Тимур обнаружил, что не такая уж здесь и темень. Буржуйский архитектор устроил тайные отдушины, незаметные снаружи, сквозь которые внутрь пробивались лучи света. Немного, но достаточно, чтобы не набить шишек и не расквасить нос. Значит, Женя не заблудится. Палата девочек на втором этаже с другой стороны, идти недалеко. Наверное, Женя скоро вернется. Надо подождать ее здесь, чтобы, пока рядом товарищ Андрей и охрана, не сунулась наружу…
Касаясь пальцами неровной стены, Женя прошла несколько шагов и остановилась. Сердце колотилось в груди. Было немножко обидно, что Тимур не пошел с ней. Боится заходить в спальню к «баклажаночкам»? Не боится, а стесняется – мальчишка же! Но все равно, мог бы подождать хоть в начале этого лаза… Ей так трудно, темно – хоть глаз выколи! А он…
Неожиданно Женя обнаружила, что вокруг достаточно света и она видит стены и пол. Справа, у самого потолка, чернела узкая щель, из нее тянуло холодом. Что там может быть? Женя просунула в щель руку. Округлое, на ощупь деревянное. Наверное, за стенкой был погреб с бочками. Интересно, что в них хранят? Квашеную капусту для кухни? Или вино, как в «Трех мушкетерах»? А еще в погребе любят жить пауки и мокрицы, иногда даже змеи… Во всяком случае, так говорят.
Тут она коснулась щекой чего-то холодного и с трудом удержалась, чтобы не взвизгнуть. Вот дура-то…
Глаза приспособились, теперь было видно, что узкий лаз идет вверх и одновременно загибается направо. Впереди слышались негромкие голоса. Женя заглянула за угол: неподалеку на полу тоннеля лежала полосатая тень. Значит, тут что-то вроде маленького окошка, только оно в самом низу стены и зарешеченное.
Кажется, она добралась. Вот только куда?
– Пауна тора соацера, – сказала совсем близко Аэлита. – Куа лома магацитл!
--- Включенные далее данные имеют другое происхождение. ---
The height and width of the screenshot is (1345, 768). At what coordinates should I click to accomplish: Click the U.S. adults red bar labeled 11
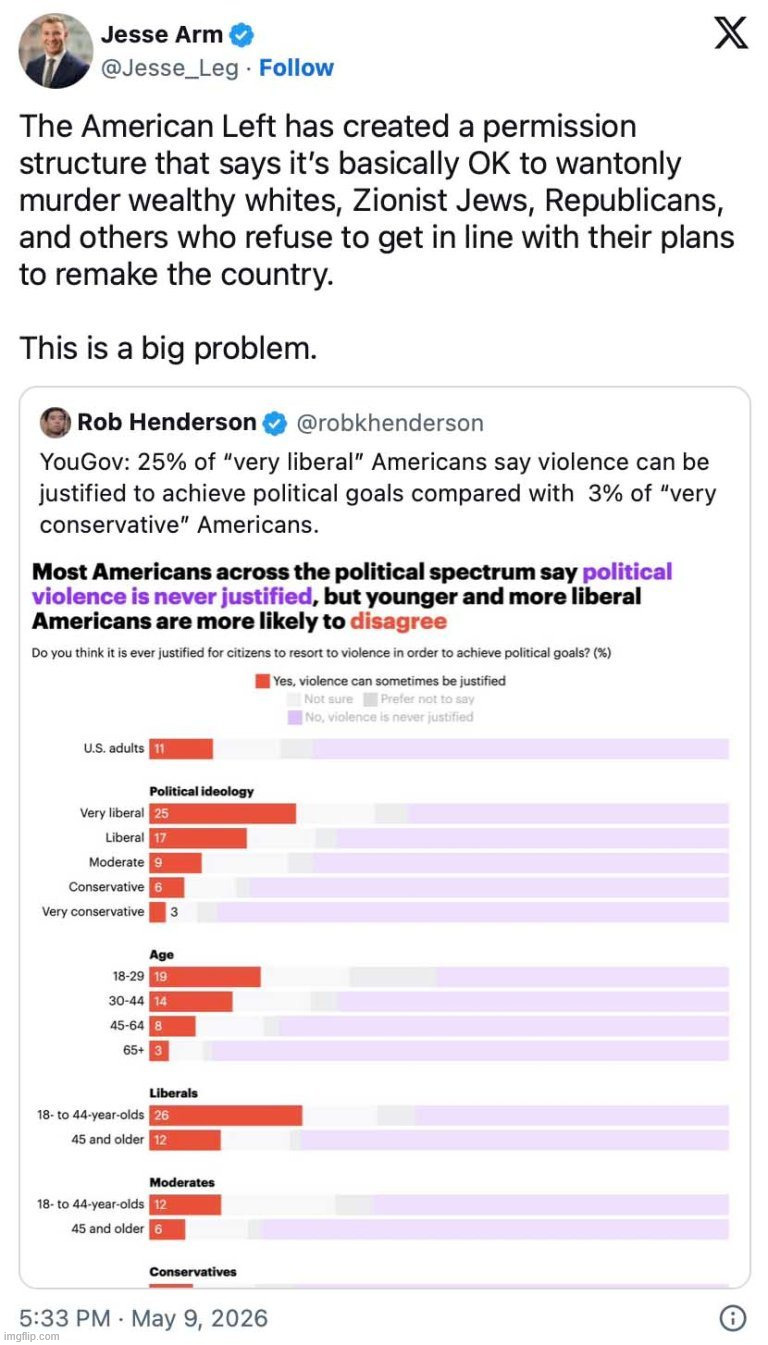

– Кроно ту’лава дото! – ответил незнакомый плаксивый голос.
Похоже, коминтерновки ссорились. Женя присела возле «окошка», потом вовсе легла на пол и заглянула внутрь.
Снова заговорила Аэлита. Ее кровать стояла совсем рядом, если постараться, то протянув руку, можно ухватиться за ножку…
– Аэлита!.. – шепотом позвала Женя. – Это я! Я пришла…
Аэлита замолчала, потом продолжила горячо и почти громко. Вдоль края одеяла скользнула бледная кисть, показала под кровать. Из ладони выпала ракушка-рация.
Происходило что-то непонятное, Аэлите явно требовалась помощь. Женя присмотрелась: решетка держалась на двух гвоздиках. Сдвинуть ее в сторону и проползти в отверстие оказалось минутным делом.
В комнате было тепло и даже душно: похоже, тут вообще никогда не открывали окон. Под кроватью у Аэлиты лежал мягкий пушистый коврик. Такие же коврики виднелись под соседними кроватями. Интересно, зачем? Женя не стала задумываться. Мягко – и ладно!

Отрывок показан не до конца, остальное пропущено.